# DESCRIÇÃO DO EXERCÍCIO:
Copie fielmente a passagem do texto sobre responsabilidade civil objetiva que vai de "existência de dano" até "desencadeamento do infortúnio.", com este último trecho incluído.

# TRECHO DO DOCUMENTO:
....

Responsabilidade civil objetiva na seara trabalhista
Em
regra, tratando-se de acidente de trabalho, a responsabilidade civil
dos danos perpetrados é eminentemente subjetiva, consoante expressa
disposição normativa contida no art. 7º, inciso XXVIII, da
Constituição Federal. Nesse diapasão, com base nos arts. 186 e 927
do Código Civil, é necessário para que se impute o dever de
indenizar ao empregador o preenchimento dos seguintes requisitos: a)
existência de dano certo e subsistente; b) nexo causal da conduta
ilícita com o dano perpetrado e; c) elemento subjetivo: dolo ou
culpa no desencadeamento do infortúnio.
Não obstante o fato de que,
de um modo geral, a responsabilidade civil do empregador em
decorrência do acidente de trabalho deva decorrer da culpa, não se
pode olvidar a existência de uma grande variedade de atividades,
situações e ambientes laborais que se utilizam de processos
produtivos que envolvem a ideia de risco (art. 927, parágrafo único,
do Código Civil). Assim, excepcionalmente, em casos de atividades de
risco que refogem ao parâmetro ordinário verificado no contexto
social, admite-se a responsabilização por acidente de trabalho de
forma objetiva, prescindindo da comprovação do elemento subjetivo.
Com
efeito, o Código Civil adotou uma postura objetivista da
responsabilidade civil. O parágrafo único do artigo 927 dispõe que
haverá a obrigação de reparar o dano, independentemente de culpa
(desde que se comprove a conduta lesiva, o dano e o nexo causal), em
dois casos: a) nas hipóteses previstas em lei e; b) quando a
atividade normalmente desenvolvida pelo agente implicar, por sua
natureza, risco para os direitos de outrem.
O
primeiro caso é assaz visivo. Porém, a segunda hipótese é fonte
de acirradas discussões na doutrina e na jurisprudência. Trata-se
de cláusula geral com conceitos indeterminados, cabendo ao juiz
operá-la no caso concreto.
A
expressão “atividade normalmente desenvolvida pelo autor do dano”
deve ser entendida como o exercício regular de atividade
potencialmente danosa e nociva aos direitos de terceiro, na busca de
um determinado proveito, geralmente de natureza econômica, sendo
vedada aquela atividade meramente esporádica ou momentânea.

....

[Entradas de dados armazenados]
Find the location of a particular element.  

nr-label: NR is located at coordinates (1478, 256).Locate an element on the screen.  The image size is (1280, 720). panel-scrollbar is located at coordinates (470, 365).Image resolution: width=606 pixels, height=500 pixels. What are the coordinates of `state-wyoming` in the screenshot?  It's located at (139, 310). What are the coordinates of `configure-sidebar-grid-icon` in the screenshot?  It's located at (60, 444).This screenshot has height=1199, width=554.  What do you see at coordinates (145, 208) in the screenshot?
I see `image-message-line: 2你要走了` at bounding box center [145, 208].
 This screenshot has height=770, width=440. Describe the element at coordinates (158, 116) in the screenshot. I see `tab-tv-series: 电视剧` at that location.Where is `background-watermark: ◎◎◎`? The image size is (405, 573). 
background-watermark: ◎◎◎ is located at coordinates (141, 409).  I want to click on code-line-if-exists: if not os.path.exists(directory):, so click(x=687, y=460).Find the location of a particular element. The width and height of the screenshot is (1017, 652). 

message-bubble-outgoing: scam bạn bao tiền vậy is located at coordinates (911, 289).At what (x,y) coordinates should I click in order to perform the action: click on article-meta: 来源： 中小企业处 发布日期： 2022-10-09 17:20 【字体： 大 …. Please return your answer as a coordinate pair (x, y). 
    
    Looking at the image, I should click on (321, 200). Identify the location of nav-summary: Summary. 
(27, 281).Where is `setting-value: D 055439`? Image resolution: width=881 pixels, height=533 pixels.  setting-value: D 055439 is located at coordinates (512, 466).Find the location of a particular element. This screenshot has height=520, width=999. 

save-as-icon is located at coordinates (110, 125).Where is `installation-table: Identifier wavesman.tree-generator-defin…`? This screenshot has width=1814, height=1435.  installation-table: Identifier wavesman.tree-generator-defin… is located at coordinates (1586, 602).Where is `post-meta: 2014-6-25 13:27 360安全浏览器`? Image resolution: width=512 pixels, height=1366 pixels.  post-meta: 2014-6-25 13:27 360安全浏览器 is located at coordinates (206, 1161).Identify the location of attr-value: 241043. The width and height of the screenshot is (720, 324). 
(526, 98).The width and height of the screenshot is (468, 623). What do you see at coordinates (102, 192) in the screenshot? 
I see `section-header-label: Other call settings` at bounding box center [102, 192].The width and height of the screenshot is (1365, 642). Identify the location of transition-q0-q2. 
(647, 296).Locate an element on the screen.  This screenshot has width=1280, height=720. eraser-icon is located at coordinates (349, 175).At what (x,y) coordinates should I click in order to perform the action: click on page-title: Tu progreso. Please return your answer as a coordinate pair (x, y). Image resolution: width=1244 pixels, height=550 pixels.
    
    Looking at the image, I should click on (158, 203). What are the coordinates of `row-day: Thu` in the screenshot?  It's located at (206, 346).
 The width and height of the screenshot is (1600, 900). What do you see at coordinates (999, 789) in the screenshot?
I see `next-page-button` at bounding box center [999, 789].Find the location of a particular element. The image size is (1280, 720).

....

# RESPOSTA DO EXERCÍCIO:
existência de dano certo e subsistente; b) nexo causal da conduta
ilícita com o dano perpetrado e; c) elemento subjetivo: dolo ou
culpa no desencadeamento do infortúnio.